Copy out the rows word for word, from the line containing "You are a GUI" through the line containing "pyautogui.click(x=232, y=247)", including both of those lines.

-- MATERIAL PROVIDED --
[Start of section]

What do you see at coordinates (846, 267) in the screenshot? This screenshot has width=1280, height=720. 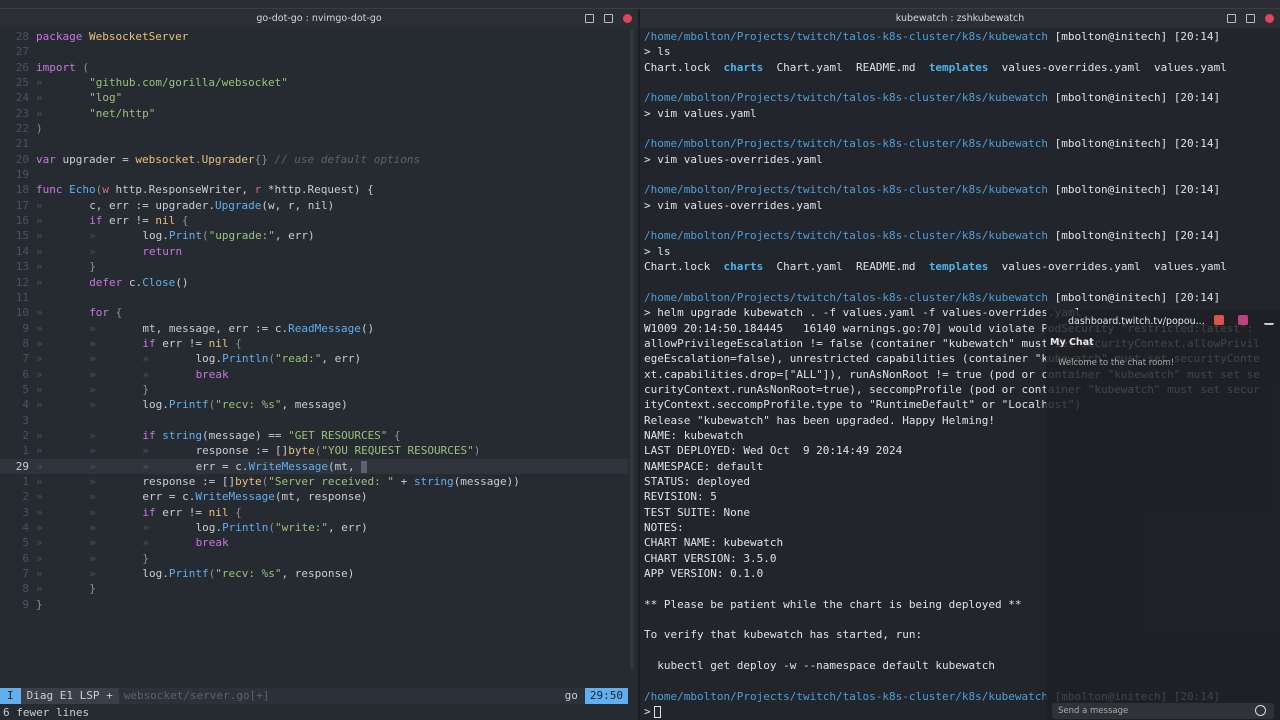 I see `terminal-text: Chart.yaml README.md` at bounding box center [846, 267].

[End of section]
[Start of section]

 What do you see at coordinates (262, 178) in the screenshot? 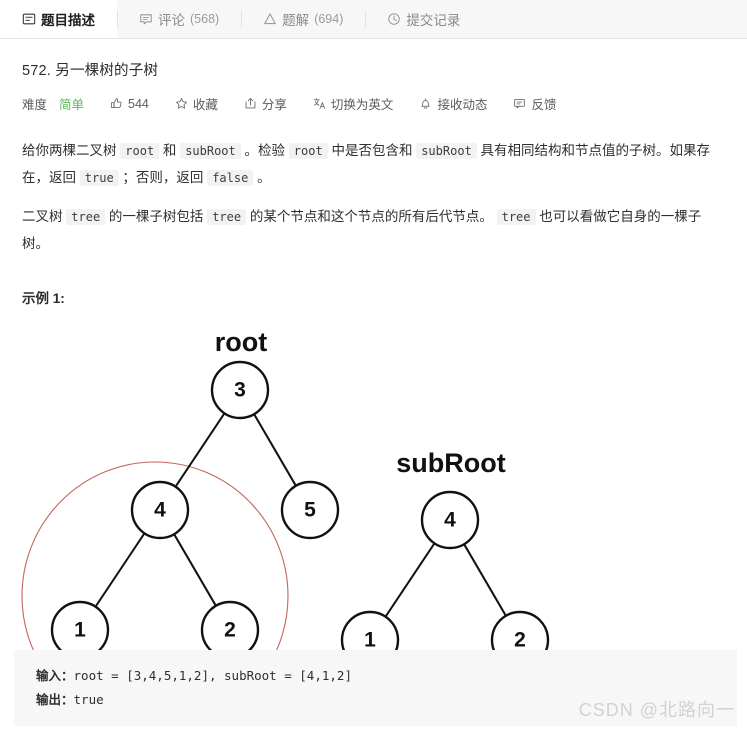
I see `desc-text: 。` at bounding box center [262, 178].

[End of section]
[Start of section]

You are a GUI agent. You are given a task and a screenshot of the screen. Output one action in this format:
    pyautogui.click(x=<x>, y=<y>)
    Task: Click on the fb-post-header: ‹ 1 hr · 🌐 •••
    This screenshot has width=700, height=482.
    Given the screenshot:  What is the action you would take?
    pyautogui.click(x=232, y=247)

[End of section]

-- TASK RESULT --
You are a GUI agent. You are given a task and a screenshot of the screen. Output one action in this format:
    pyautogui.click(x=<x>, y=<y>)
    Task: Click on the fb-post-header: ‹ 1 hr · 🌐 •••
    This screenshot has width=700, height=482.
    Given the screenshot:  What is the action you would take?
    pyautogui.click(x=232, y=247)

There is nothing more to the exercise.